[Items from a data source]
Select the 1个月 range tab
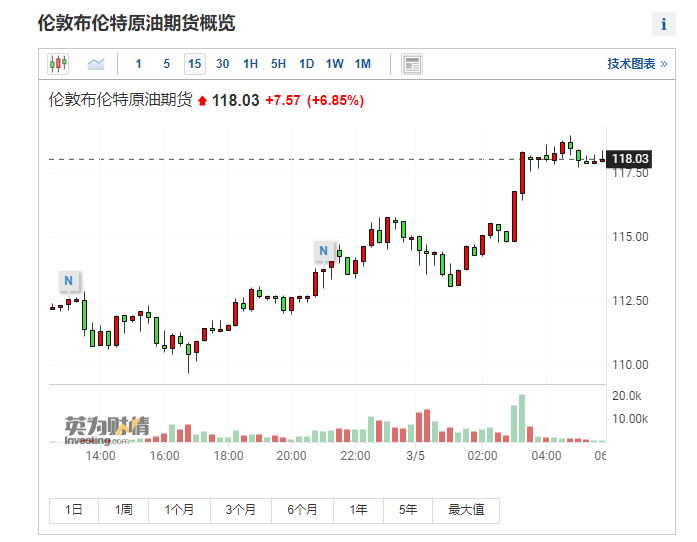Image resolution: width=697 pixels, height=542 pixels. (178, 510)
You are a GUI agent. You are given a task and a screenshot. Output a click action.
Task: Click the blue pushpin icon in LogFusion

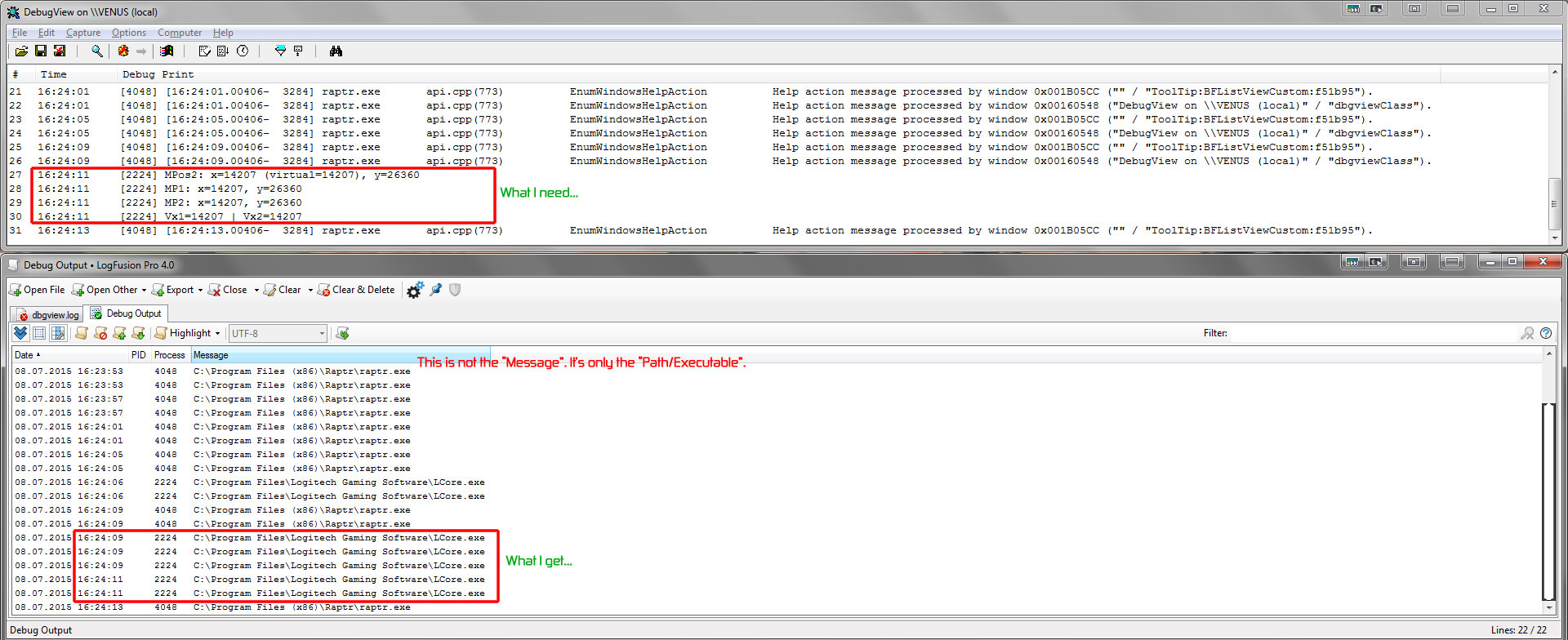[436, 290]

:: Task ::
A verbatim printout of the entries above is expected, free of pictures.

:: Written reply ::
Select the 1个月 range tab
Image resolution: width=697 pixels, height=542 pixels. (178, 510)
You are a GUI agent. You are given a task and a screenshot. Output a click action.
Task: Click the blue pushpin icon in LogFusion

[436, 290]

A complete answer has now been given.